I recenti incontri politici suggeriscono che la Cina si è allontanata dalla modalità di risposta alle emergenze legate ai dazi. La modernizzazione e il riallineamento stanno diventando sempre più importanti nell’agenda politica al fine di promuovere una crescita autosostenuta. È probabile che le politiche macroeconomiche rimangano favorevoli, ma vediamo poco interesse nell’estendere le misure di stimolo, secondo il rapporto Shuang Ding e Hunter Chan di Standard Chartered.
Da “straordinario” a “necessario”
“Durante la Conferenza Centrale di Lavoro Economico (CEWC), che si è conclusa l’11 dicembre, è stata redatta l’agenda politica per il 2026. I principali policy maker si sono impegnati a intensificare l'”aggiustamento anticiclico e ciclico” e a rafforzare le misure di stimolo per compensare lo shock esterno negativo derivante dalle incombenti guerre commerciali.”
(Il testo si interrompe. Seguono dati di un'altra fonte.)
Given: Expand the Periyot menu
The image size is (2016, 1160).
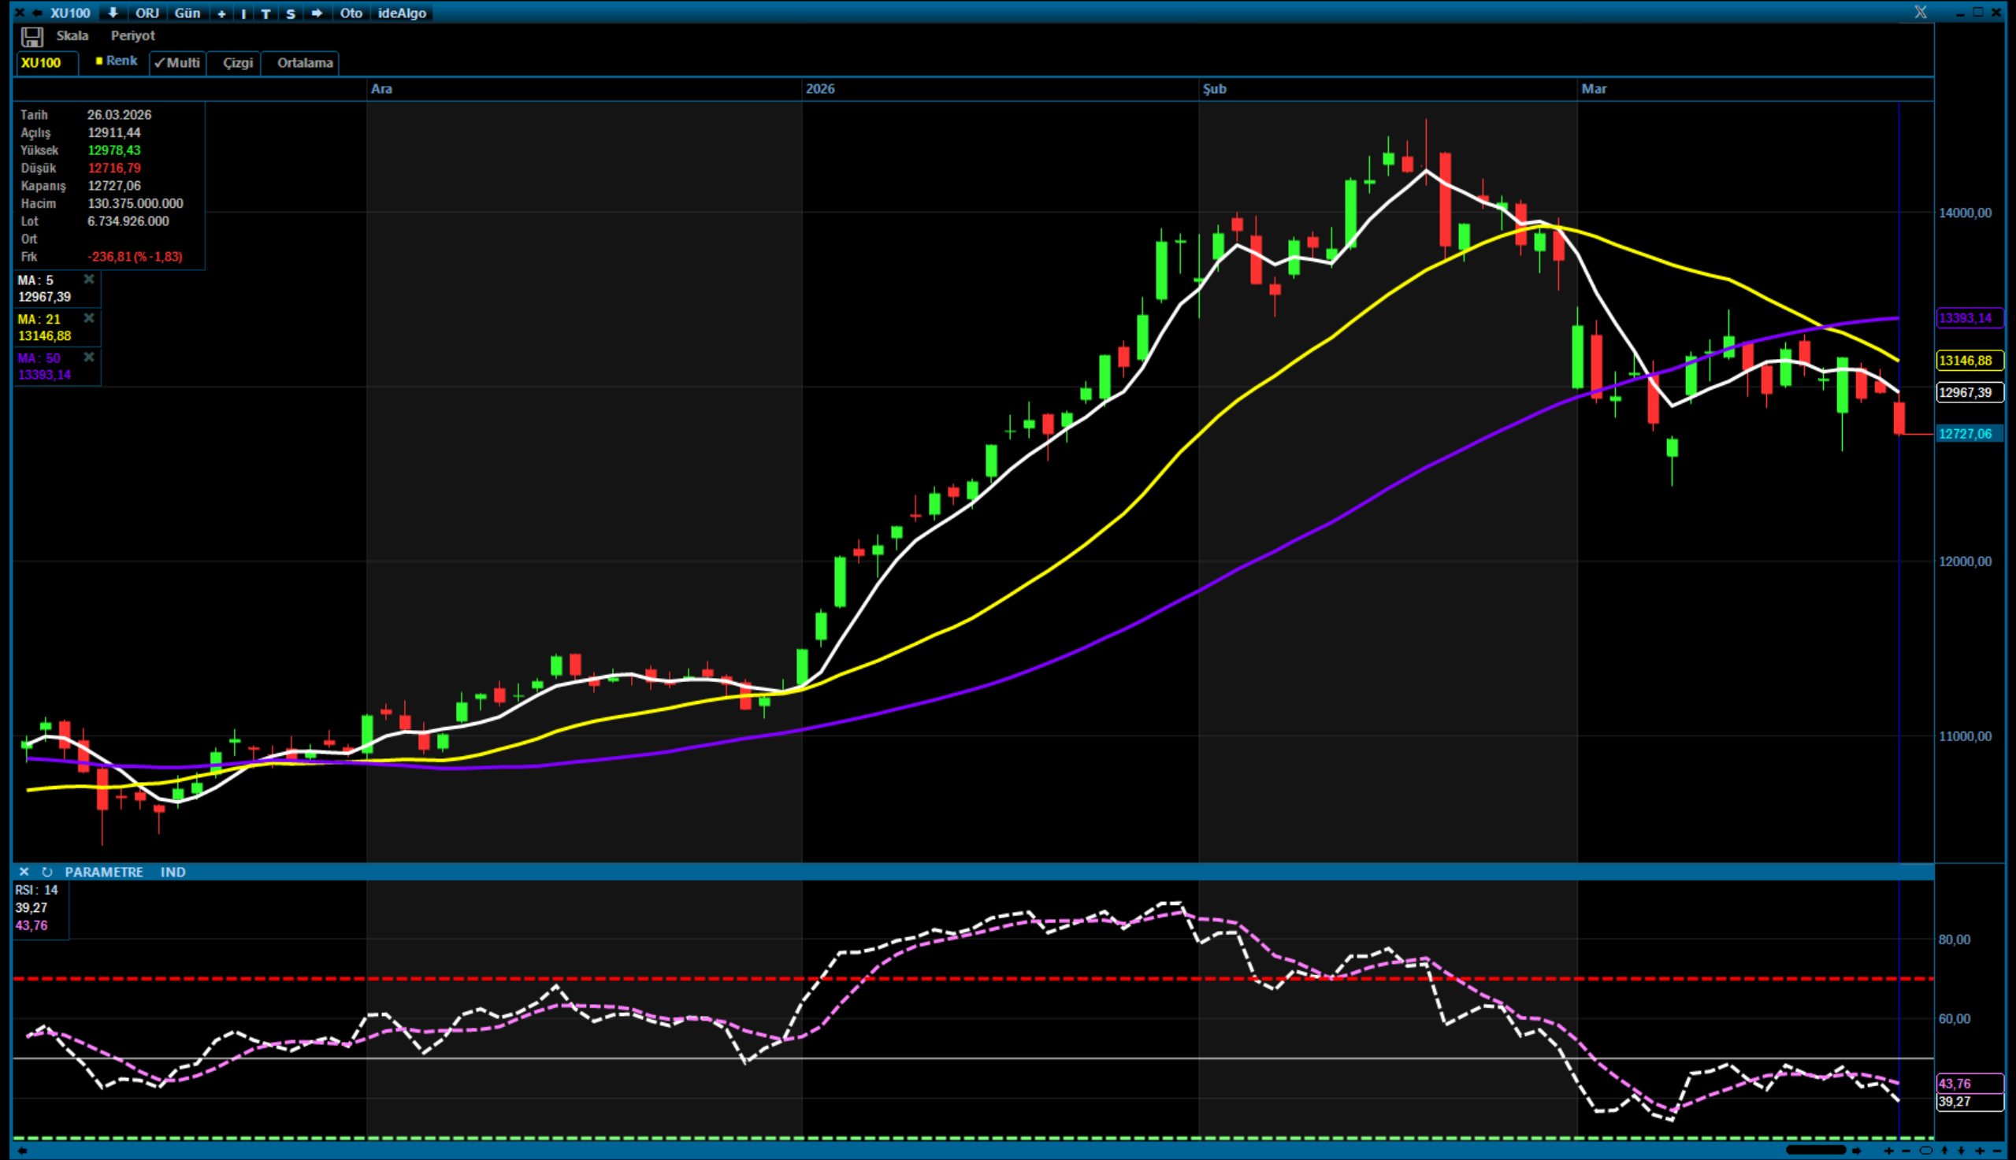Looking at the screenshot, I should click(x=132, y=36).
“Secondo il CEWC, la Cina continuerà ad attuare politiche fiscali più proattive e una politica monetaria moderatamente accomodante”, suggerendo che non vi è alcun cambiamento significativo nella posizione della politica macroeconomica. I politici si sono impegnati a mantenere un deficit “necessario” piuttosto che ad aumentare il rapporto deficit/Pil alla fine del 2024. Ci aspettiamo che il rapporto deficit/Pil ufficiale scenda leggermente dal 4,0% nel 2025 al 3,8% del Pil nel 2026. Hanno inoltre chiesto che la PBoC garantisca liquidità sufficiente e utilizzi strumenti come il coefficiente di riserva obbligatoria (RRR) e tagli dei tassi di interesse chiave “in modo flessibile ed efficace”, suggerendo che non è previsto alcun allentamento aggressivo. Prevediamo una riduzione di 25 punti base del RRR nel secondo trimestre.
“I politici hanno anche promesso di prevenire un ulteriore calo degli investimenti, correggere la concorrenza incontrollata e stabilizzare il mercato immobiliare. Il rafforzamento del settore dei servizi è stato evidenziato in tre degli otto compiti chiave per il 2026. Ci aspettiamo che maggiori risorse fiscali confluiscano nelle infrastrutture e nell’ulteriore apertura del settore dei servizi.”